[Data items]
┄┄┄┄┄┄┄┄┄┄┄┄┄┄┄┄┄┄┄┄
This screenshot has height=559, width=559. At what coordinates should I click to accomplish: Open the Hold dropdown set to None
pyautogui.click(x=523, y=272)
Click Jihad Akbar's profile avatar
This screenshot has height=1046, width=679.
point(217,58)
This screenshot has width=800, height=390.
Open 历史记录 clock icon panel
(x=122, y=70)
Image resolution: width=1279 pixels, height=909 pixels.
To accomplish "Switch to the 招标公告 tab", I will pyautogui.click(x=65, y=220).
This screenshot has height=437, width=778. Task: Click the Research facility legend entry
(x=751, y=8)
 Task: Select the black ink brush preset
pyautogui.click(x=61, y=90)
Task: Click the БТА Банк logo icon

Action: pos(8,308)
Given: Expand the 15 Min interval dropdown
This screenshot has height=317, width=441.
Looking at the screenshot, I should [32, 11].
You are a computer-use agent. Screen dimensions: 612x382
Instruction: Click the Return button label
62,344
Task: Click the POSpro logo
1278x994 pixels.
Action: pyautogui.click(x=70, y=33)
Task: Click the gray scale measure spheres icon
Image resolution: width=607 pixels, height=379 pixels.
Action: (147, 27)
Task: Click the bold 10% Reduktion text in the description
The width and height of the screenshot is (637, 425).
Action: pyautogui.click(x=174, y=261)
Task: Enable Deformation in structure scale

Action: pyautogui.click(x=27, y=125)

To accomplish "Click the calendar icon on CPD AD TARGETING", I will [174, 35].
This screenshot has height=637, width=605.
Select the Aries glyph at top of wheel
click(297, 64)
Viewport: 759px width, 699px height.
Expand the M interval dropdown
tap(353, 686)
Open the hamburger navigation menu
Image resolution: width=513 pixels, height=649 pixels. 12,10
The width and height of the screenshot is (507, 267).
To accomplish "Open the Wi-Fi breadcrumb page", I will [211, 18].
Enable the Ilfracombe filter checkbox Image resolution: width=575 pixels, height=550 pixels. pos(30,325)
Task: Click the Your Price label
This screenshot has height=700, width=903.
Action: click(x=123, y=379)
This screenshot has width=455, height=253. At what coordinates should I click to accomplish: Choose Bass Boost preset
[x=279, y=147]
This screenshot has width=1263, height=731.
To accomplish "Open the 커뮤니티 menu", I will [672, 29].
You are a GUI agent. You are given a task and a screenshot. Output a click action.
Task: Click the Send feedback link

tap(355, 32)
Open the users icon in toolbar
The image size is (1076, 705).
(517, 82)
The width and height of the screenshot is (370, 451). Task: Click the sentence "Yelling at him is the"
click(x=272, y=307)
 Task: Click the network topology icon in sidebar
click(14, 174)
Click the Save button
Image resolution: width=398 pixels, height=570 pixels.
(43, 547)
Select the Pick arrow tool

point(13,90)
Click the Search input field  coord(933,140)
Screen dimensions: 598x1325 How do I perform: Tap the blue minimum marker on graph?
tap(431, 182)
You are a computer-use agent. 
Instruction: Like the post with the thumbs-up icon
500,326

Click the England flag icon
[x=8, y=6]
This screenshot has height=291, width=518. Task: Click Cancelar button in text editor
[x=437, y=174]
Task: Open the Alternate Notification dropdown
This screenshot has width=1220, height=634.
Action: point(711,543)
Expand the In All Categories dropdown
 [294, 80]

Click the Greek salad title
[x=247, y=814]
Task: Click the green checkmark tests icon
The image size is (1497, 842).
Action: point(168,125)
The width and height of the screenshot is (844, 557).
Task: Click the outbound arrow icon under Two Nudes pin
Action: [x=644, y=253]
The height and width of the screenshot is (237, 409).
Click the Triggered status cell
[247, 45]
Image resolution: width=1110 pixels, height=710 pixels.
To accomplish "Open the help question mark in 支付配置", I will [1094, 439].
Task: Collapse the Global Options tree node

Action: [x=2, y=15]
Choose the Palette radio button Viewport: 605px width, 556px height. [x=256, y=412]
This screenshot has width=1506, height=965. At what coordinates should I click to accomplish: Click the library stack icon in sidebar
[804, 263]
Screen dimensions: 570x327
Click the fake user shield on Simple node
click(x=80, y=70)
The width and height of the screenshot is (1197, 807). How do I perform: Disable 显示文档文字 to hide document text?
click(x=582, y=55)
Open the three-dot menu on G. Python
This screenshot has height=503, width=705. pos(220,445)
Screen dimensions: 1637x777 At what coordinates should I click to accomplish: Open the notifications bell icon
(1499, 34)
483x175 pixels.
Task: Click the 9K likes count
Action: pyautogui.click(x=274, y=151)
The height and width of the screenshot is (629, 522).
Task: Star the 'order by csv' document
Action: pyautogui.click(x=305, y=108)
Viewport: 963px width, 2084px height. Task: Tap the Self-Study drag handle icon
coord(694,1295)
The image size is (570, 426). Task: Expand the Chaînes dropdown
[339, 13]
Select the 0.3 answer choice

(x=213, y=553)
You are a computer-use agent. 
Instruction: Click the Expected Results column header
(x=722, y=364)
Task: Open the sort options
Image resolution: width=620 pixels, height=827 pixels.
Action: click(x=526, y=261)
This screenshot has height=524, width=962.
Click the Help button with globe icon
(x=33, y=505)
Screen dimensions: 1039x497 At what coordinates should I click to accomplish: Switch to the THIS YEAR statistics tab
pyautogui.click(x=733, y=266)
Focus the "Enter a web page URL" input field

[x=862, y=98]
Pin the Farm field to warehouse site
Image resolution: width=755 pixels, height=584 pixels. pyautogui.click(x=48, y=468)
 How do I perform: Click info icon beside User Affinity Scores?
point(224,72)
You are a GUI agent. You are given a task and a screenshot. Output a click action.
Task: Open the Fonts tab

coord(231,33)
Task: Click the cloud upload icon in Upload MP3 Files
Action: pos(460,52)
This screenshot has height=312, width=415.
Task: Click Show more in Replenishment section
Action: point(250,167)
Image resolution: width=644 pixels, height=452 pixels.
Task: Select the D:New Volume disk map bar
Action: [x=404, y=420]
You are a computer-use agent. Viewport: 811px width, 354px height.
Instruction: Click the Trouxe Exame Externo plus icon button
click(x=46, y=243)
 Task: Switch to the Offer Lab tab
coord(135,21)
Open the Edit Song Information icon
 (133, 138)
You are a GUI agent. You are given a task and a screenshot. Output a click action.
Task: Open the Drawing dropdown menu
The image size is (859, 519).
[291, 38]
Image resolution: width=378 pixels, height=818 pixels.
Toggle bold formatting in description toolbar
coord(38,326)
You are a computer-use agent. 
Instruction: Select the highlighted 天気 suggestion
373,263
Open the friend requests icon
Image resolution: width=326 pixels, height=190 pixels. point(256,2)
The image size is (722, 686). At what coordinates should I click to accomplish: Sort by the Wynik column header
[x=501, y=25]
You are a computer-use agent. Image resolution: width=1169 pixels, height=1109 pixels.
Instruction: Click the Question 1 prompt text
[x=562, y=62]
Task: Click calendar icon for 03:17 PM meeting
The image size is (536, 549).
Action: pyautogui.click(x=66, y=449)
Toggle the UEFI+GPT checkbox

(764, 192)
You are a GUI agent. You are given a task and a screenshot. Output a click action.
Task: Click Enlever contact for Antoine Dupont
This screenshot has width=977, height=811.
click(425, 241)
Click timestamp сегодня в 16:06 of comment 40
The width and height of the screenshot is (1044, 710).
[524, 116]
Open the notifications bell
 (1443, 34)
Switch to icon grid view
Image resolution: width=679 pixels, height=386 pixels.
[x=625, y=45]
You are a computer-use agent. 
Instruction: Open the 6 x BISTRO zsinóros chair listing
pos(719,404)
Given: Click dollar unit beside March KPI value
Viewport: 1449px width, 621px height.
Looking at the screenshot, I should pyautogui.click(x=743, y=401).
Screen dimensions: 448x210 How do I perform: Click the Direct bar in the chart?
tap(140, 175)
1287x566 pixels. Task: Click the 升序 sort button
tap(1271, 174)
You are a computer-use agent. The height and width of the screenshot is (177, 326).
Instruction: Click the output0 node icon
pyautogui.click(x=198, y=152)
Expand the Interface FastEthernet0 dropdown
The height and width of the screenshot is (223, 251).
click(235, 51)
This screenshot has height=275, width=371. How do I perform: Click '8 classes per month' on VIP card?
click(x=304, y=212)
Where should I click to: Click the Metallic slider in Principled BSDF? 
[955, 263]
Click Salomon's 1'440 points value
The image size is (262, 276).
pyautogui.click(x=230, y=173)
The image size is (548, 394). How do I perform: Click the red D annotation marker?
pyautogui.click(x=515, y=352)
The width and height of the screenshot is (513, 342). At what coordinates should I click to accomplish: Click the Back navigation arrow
┄┄┄┄┄┄┄┄┄┄┄┄┄┄┄┄┄┄┄┄
▶ **Objective**: Repeat the records without any change, covering the stretch from the line containing "Task: Click the БТА Банк logo icon" through the line containing "click(x=272, y=307)", with both of those lines included.

▶ **Answer for this exercise**:
Task: Click the БТА Банк logo icon

Action: pos(8,308)
Given: Expand the 15 Min interval dropdown
This screenshot has height=317, width=441.
Looking at the screenshot, I should [32, 11].
You are a computer-use agent. Screen dimensions: 612x382
Instruction: Click the Return button label
62,344
Task: Click the POSpro logo
1278x994 pixels.
Action: pyautogui.click(x=70, y=33)
Task: Click the gray scale measure spheres icon
Image resolution: width=607 pixels, height=379 pixels.
Action: (147, 27)
Task: Click the bold 10% Reduktion text in the description
The width and height of the screenshot is (637, 425).
Action: pyautogui.click(x=174, y=261)
Task: Enable Deformation in structure scale

Action: pyautogui.click(x=27, y=125)

To accomplish "Click the calendar icon on CPD AD TARGETING", I will [174, 35].
This screenshot has height=637, width=605.
Select the Aries glyph at top of wheel
click(297, 64)
Viewport: 759px width, 699px height.
Expand the M interval dropdown
tap(353, 686)
Open the hamburger navigation menu
Image resolution: width=513 pixels, height=649 pixels. 12,10
The width and height of the screenshot is (507, 267).
To accomplish "Open the Wi-Fi breadcrumb page", I will [211, 18].
Enable the Ilfracombe filter checkbox Image resolution: width=575 pixels, height=550 pixels. pos(30,325)
Task: Click the Your Price label
This screenshot has height=700, width=903.
Action: click(x=123, y=379)
This screenshot has width=455, height=253. At what coordinates should I click to accomplish: Choose Bass Boost preset
[x=279, y=147]
This screenshot has width=1263, height=731.
To accomplish "Open the 커뮤니티 menu", I will [672, 29].
You are a GUI agent. You are given a task and a screenshot. Output a click action.
Task: Click the Send feedback link

tap(355, 32)
Open the users icon in toolbar
The image size is (1076, 705).
(517, 82)
The width and height of the screenshot is (370, 451). Task: Click the sentence "Yelling at him is the"
click(x=272, y=307)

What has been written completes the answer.